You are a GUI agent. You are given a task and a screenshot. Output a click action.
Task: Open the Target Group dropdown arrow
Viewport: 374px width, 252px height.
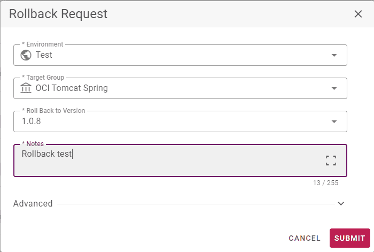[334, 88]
========
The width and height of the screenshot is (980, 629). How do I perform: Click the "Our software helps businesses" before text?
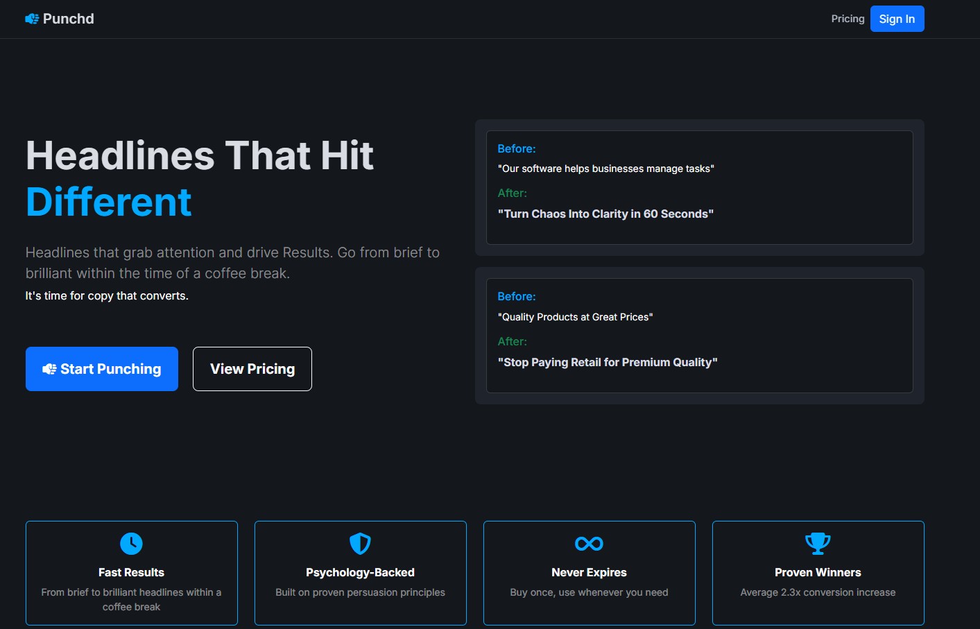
========
Would you filter the records and copy out each line containing "screenshot"?

_Answer_.
You are a GUI agent. You are given a task and a screenshot. Output a click action.
The width and height of the screenshot is (980, 629). How do I perform: Click the "Our software helps businesses" before text?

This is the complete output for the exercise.